## Listed records
☆ ☆ ☆ ☆ ☆

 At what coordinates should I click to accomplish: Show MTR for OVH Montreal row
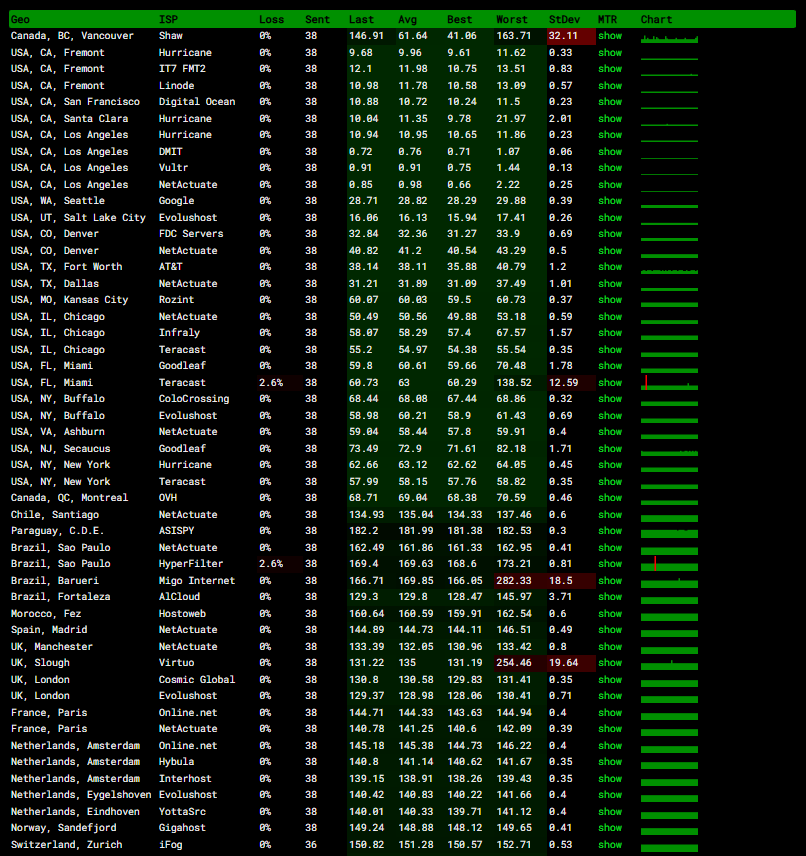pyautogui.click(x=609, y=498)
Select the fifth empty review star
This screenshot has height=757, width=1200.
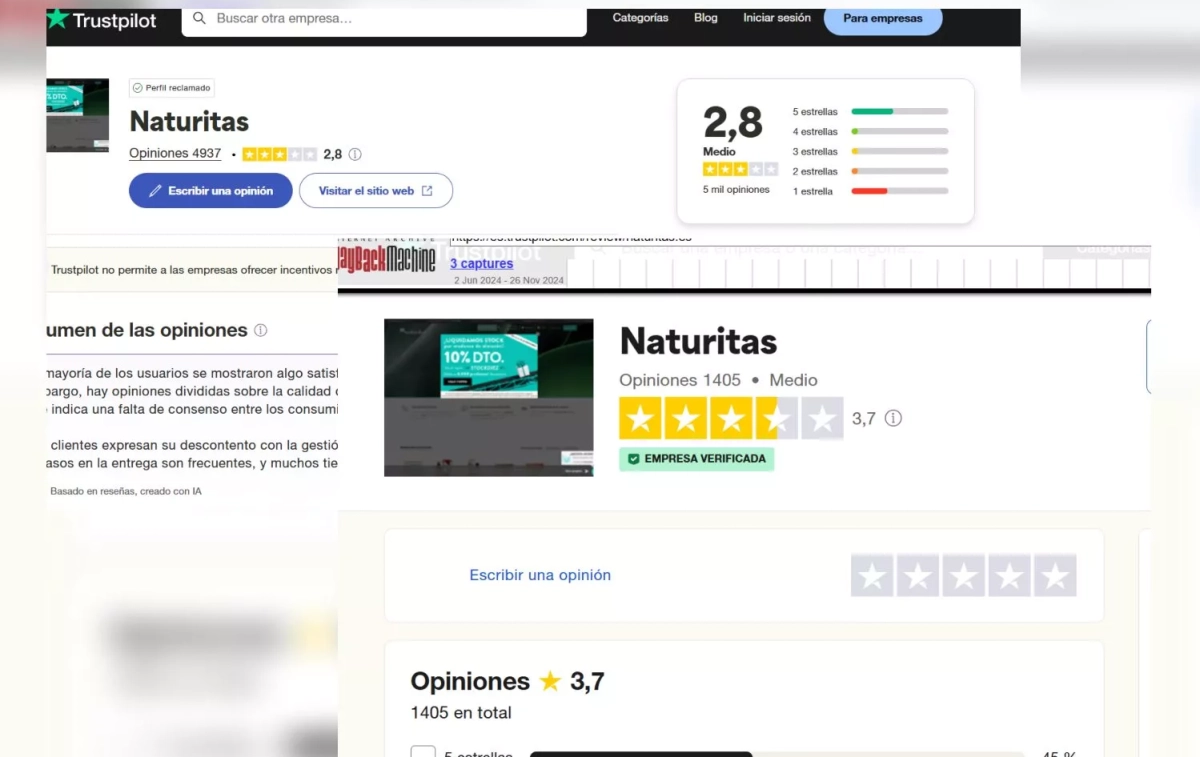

☆ ☆ ☆ ☆ ☆

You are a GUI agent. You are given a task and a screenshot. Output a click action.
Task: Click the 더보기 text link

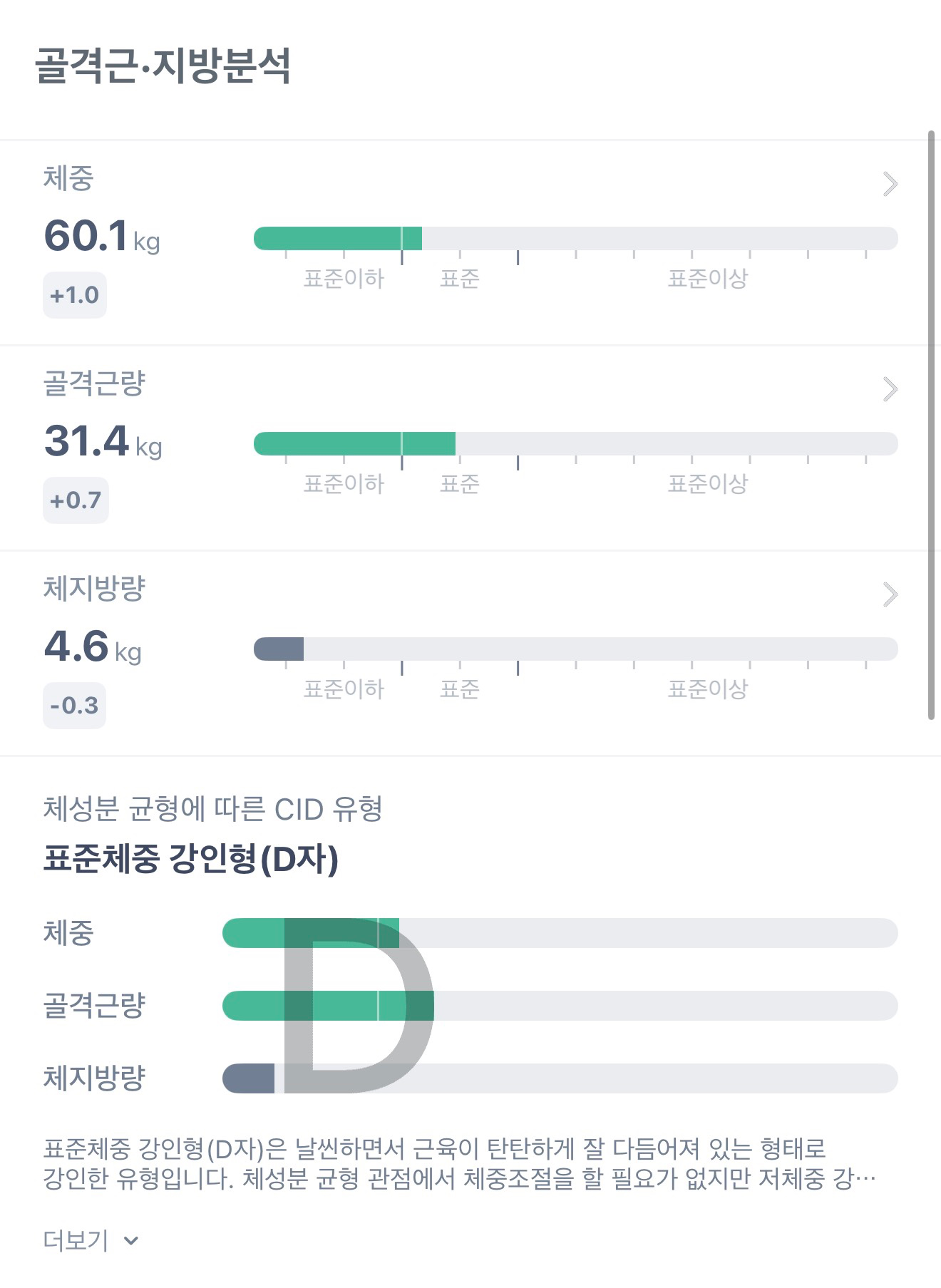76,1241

☆ ☆ ☆ ☆ ☆

## Exercise goal
Print the line above containing "At what coordinates", the line containing "This screenshot has height=757, width=1200.", and everything between them, exactly as written. Pictures stay out.

## Solution to this exercise
 At what coordinates should I click to accomplish: Show MTR for OVH Montreal row
pyautogui.click(x=609, y=498)
Select the fifth empty review star
This screenshot has height=757, width=1200.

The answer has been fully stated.